- _TO BE DONE_:
Copy out the lines below word for word, starting at the line that contains "Click the green clock" and ending at the last line of the entries.

- _MATERIAL FOR THE TASK_:
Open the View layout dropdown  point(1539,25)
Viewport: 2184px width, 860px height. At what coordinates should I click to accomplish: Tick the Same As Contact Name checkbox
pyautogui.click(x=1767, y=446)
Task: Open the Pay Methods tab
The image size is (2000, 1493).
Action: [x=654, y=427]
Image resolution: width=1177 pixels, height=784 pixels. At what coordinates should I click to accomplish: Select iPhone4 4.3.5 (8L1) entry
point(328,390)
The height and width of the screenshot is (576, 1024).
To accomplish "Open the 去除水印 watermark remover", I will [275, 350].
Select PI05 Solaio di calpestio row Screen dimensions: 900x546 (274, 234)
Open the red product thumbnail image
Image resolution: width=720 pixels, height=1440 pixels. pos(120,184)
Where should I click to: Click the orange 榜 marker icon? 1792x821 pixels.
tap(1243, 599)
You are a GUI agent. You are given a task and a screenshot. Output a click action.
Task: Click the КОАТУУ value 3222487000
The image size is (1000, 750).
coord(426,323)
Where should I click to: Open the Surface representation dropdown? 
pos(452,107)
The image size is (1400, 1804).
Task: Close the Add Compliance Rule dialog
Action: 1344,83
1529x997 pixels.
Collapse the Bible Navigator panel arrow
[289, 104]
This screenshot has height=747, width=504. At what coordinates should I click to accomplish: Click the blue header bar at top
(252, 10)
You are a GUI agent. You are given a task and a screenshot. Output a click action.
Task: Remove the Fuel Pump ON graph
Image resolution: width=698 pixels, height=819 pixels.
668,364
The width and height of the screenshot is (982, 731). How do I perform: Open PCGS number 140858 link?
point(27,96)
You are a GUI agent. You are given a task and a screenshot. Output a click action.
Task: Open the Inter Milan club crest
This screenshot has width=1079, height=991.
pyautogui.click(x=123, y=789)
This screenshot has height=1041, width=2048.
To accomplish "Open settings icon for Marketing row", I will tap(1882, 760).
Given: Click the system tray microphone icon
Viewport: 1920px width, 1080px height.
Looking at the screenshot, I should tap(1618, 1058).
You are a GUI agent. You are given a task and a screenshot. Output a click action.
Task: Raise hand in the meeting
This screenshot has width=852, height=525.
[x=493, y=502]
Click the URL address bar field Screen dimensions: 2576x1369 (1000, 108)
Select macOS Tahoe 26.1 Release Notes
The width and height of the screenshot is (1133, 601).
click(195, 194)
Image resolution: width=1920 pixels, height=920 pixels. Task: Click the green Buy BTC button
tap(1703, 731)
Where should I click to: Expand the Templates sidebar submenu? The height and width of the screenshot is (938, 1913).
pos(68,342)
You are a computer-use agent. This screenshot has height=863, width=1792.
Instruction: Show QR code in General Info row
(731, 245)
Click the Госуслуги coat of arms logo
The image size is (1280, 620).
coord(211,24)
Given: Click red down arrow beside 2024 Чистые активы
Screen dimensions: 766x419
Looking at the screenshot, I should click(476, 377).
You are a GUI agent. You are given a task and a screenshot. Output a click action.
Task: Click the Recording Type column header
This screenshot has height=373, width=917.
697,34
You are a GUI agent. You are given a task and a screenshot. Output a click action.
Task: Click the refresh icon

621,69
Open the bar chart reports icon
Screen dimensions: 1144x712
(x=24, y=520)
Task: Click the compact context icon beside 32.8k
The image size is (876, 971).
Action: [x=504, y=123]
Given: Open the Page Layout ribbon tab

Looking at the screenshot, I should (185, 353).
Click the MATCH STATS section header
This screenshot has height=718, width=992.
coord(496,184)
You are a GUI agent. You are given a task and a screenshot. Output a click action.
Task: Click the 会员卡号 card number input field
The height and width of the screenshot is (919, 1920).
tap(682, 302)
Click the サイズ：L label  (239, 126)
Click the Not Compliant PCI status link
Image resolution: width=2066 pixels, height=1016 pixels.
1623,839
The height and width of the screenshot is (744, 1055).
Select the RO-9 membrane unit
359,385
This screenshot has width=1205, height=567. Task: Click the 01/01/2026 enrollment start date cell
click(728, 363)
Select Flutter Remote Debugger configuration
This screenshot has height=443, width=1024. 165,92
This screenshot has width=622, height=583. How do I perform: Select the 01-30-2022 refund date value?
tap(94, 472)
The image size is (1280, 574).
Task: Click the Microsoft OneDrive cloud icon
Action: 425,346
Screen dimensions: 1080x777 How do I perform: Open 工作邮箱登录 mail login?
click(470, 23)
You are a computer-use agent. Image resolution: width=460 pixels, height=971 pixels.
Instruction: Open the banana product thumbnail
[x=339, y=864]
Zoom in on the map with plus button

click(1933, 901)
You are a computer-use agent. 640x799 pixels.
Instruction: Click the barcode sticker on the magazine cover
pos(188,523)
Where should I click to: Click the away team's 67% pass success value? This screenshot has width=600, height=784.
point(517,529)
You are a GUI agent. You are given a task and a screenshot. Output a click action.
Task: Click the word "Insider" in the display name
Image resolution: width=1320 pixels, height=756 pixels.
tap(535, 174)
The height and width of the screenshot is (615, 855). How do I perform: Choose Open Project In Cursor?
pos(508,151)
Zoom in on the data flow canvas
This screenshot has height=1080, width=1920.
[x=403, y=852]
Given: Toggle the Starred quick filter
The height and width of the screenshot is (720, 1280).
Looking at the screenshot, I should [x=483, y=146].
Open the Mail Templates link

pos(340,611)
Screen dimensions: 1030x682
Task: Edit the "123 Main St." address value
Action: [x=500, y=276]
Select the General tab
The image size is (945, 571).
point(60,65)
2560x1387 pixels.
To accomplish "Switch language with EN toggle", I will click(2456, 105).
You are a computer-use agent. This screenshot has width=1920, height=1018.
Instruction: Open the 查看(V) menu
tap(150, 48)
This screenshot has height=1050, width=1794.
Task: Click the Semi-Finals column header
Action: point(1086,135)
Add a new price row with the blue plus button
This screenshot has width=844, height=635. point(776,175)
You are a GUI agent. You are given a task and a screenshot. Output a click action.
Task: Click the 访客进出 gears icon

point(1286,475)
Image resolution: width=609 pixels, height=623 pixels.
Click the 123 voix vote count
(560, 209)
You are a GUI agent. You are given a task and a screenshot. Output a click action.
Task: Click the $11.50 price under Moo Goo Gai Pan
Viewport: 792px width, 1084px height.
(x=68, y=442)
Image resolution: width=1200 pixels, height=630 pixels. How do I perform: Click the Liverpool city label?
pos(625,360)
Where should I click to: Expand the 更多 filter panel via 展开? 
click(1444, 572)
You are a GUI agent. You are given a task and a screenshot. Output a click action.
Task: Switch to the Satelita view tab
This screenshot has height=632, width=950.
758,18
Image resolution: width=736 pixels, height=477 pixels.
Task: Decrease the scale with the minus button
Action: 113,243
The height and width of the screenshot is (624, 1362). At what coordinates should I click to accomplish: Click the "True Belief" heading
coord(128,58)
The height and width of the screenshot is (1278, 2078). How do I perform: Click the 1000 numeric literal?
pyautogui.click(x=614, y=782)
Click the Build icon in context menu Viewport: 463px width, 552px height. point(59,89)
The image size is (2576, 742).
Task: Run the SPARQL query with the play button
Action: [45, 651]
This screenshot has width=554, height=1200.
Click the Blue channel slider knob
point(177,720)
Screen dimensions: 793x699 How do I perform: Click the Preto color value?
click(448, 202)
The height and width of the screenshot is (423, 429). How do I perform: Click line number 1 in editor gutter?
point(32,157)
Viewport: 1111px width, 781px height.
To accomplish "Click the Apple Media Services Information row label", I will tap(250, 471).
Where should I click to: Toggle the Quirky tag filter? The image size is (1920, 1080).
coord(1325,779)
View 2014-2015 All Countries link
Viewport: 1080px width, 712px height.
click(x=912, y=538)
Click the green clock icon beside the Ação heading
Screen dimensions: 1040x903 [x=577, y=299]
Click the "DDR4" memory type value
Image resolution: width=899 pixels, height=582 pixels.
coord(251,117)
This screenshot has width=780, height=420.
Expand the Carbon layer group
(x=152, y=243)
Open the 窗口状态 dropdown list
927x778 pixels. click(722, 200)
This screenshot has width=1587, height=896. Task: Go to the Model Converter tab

- _ANSWER BELOW_:
Click the green clock icon beside the Ação heading
Screen dimensions: 1040x903 [x=577, y=299]
Click the "DDR4" memory type value
Image resolution: width=899 pixels, height=582 pixels.
coord(251,117)
This screenshot has width=780, height=420.
Expand the Carbon layer group
(x=152, y=243)
Open the 窗口状态 dropdown list
927x778 pixels. click(722, 200)
This screenshot has width=1587, height=896. Task: Go to the Model Converter tab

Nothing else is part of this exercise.